Data under study
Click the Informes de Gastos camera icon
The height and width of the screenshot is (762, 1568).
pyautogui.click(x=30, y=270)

--

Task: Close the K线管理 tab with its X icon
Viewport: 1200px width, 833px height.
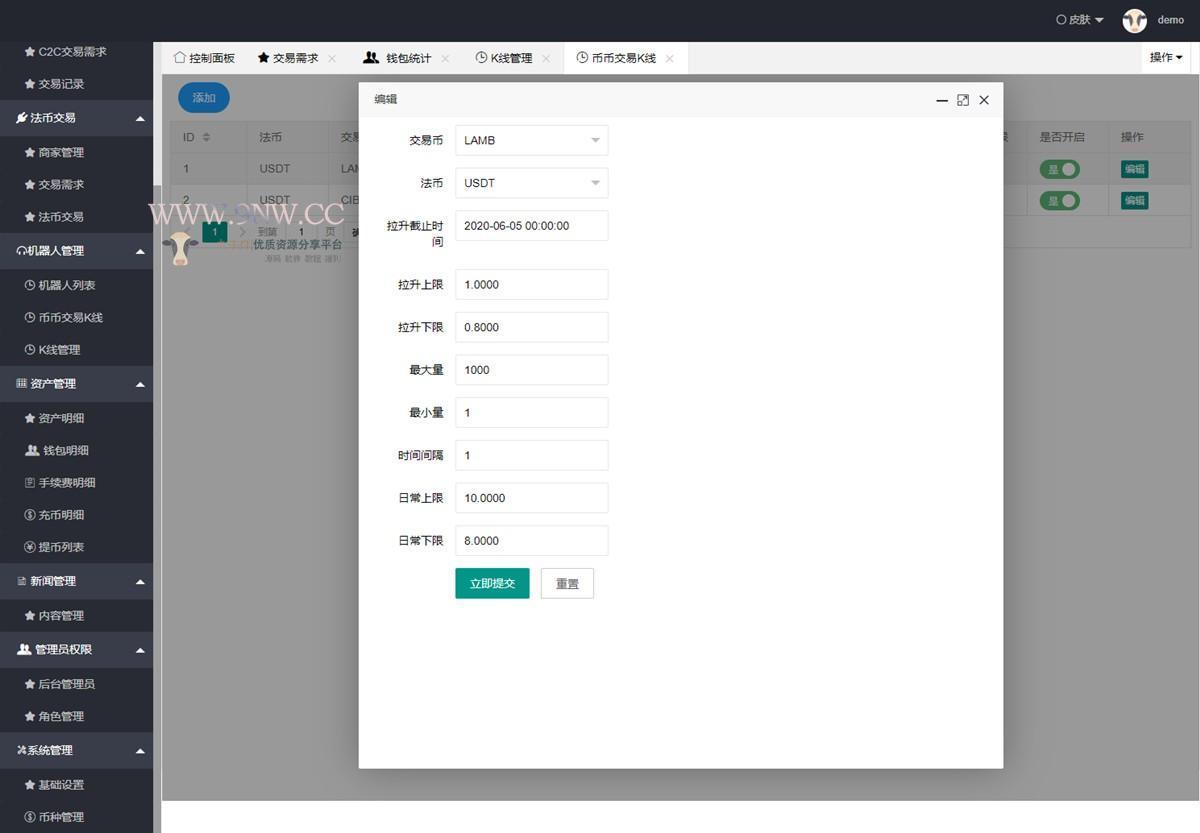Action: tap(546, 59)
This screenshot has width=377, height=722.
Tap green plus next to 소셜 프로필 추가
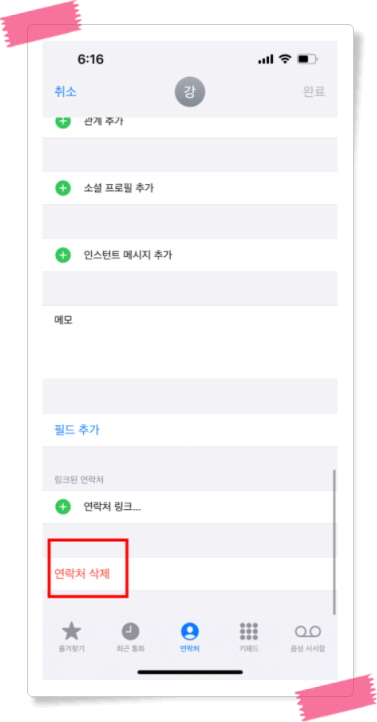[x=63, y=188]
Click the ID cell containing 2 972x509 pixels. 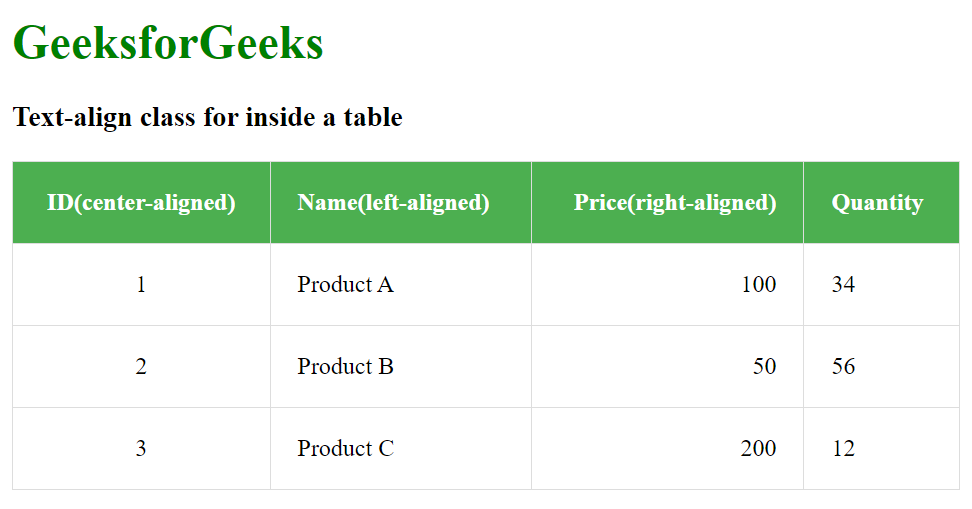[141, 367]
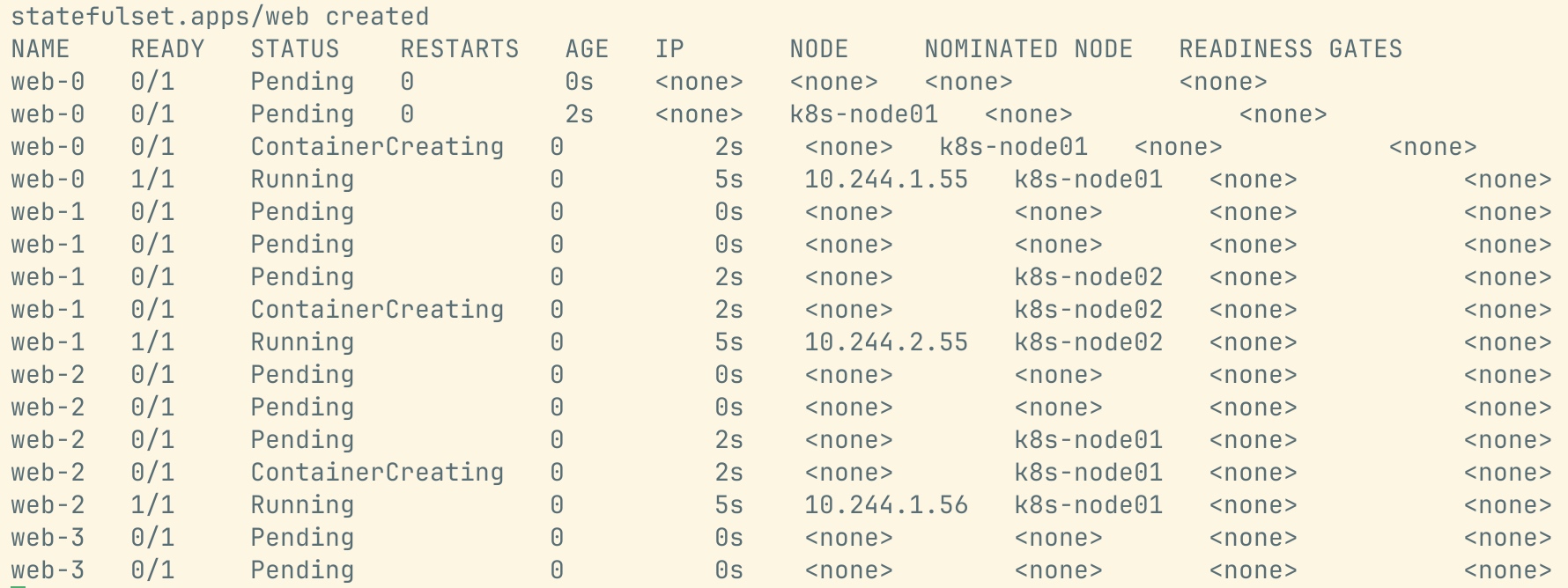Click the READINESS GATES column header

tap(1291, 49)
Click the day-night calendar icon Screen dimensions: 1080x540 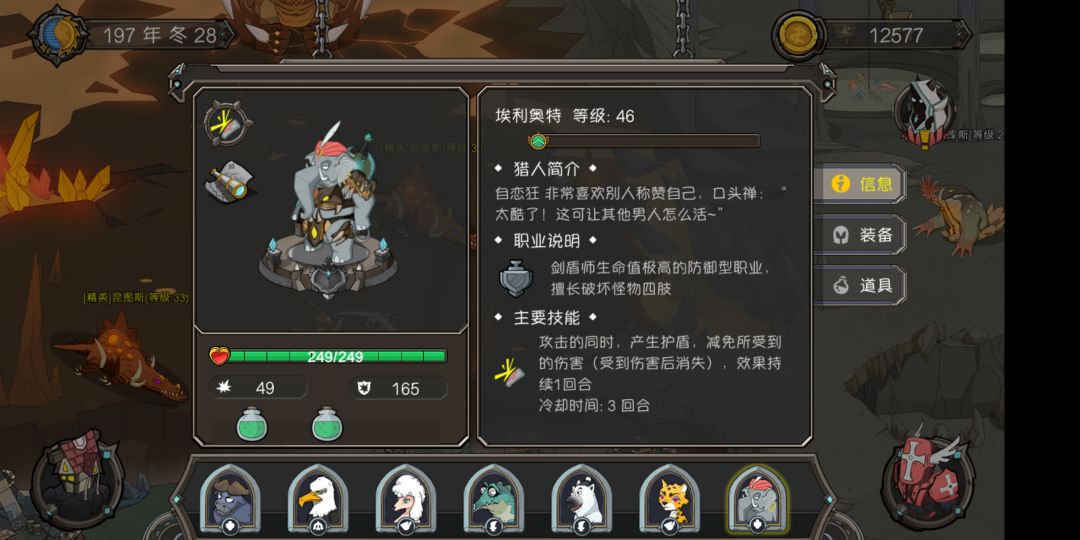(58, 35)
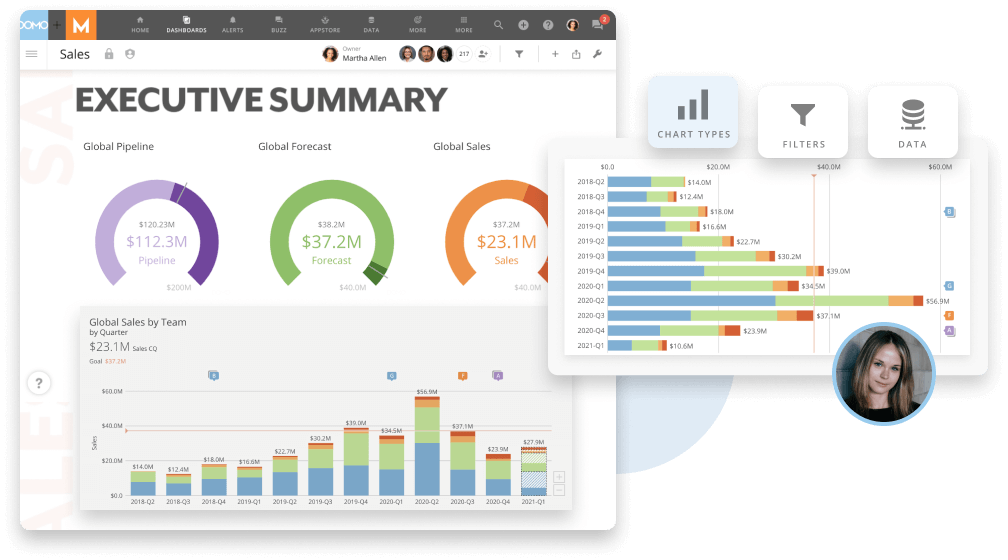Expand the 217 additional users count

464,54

---

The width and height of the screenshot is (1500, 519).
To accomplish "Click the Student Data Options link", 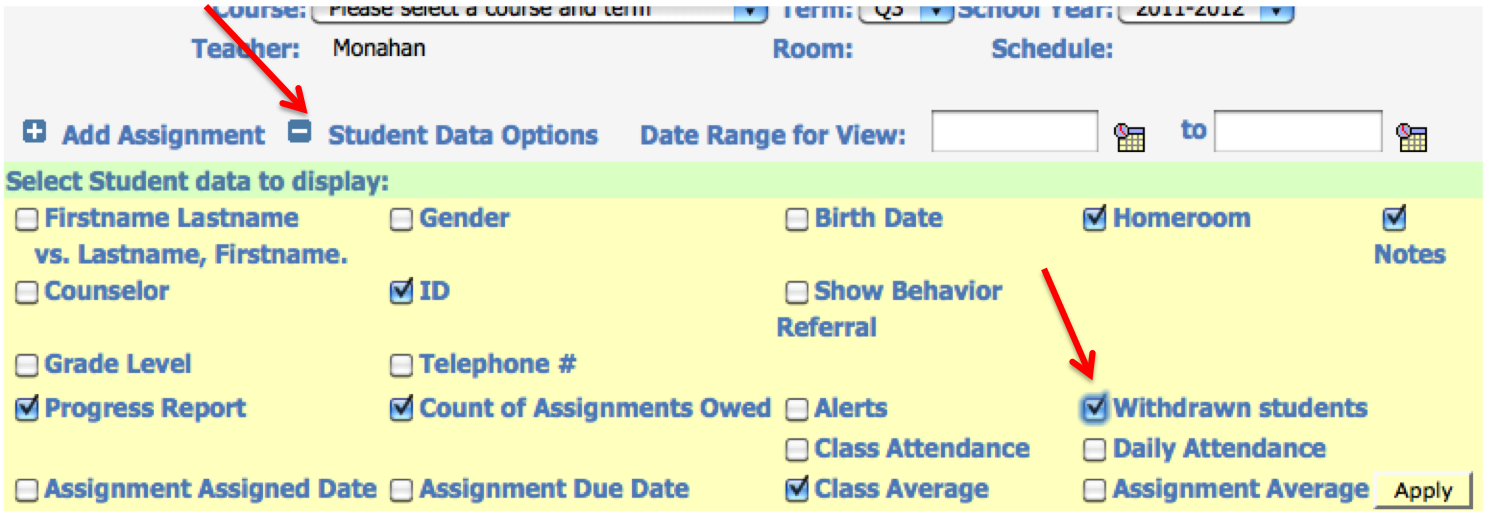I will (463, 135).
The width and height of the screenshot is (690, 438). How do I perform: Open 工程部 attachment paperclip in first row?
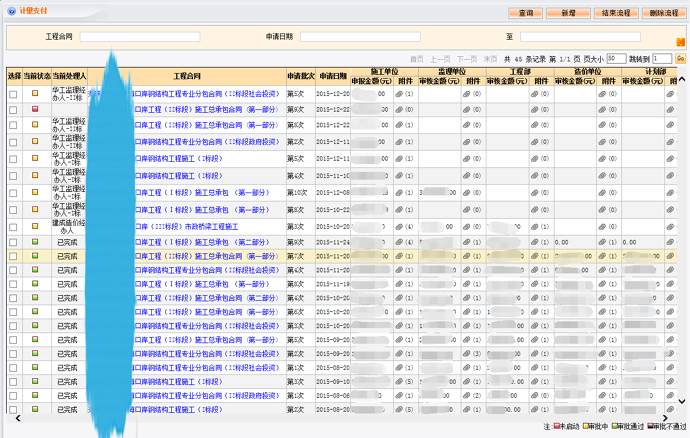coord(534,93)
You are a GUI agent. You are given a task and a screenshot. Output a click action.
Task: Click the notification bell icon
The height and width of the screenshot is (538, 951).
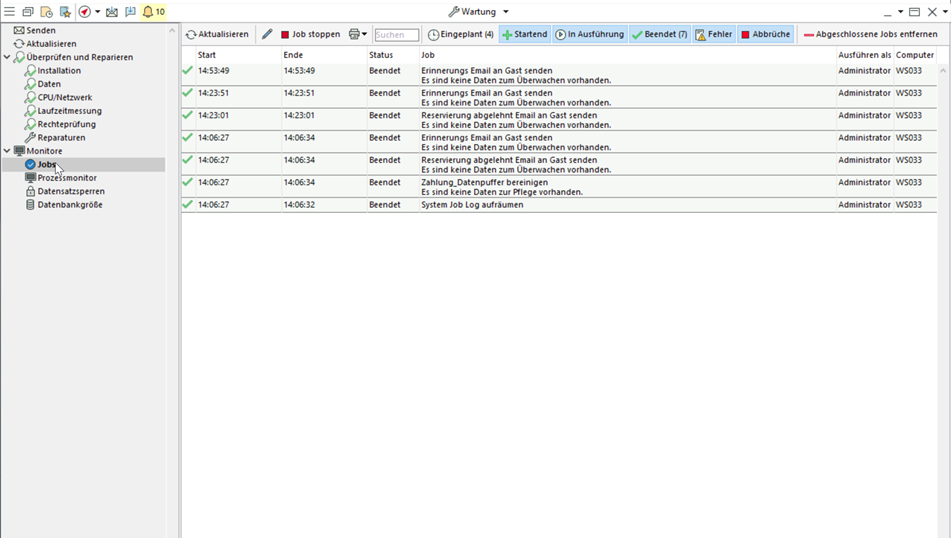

Description of the task
As listed above, the lines from the line with "You are a GUI" to the line with "The height and width of the screenshot is (538, 951)." are to be echoed exactly, with both ends included and nothing added.

Exercise answer
You are a GUI agent. You are given a task and a screenshot. Output a click action.
Task: Click the notification bell icon
The height and width of the screenshot is (538, 951).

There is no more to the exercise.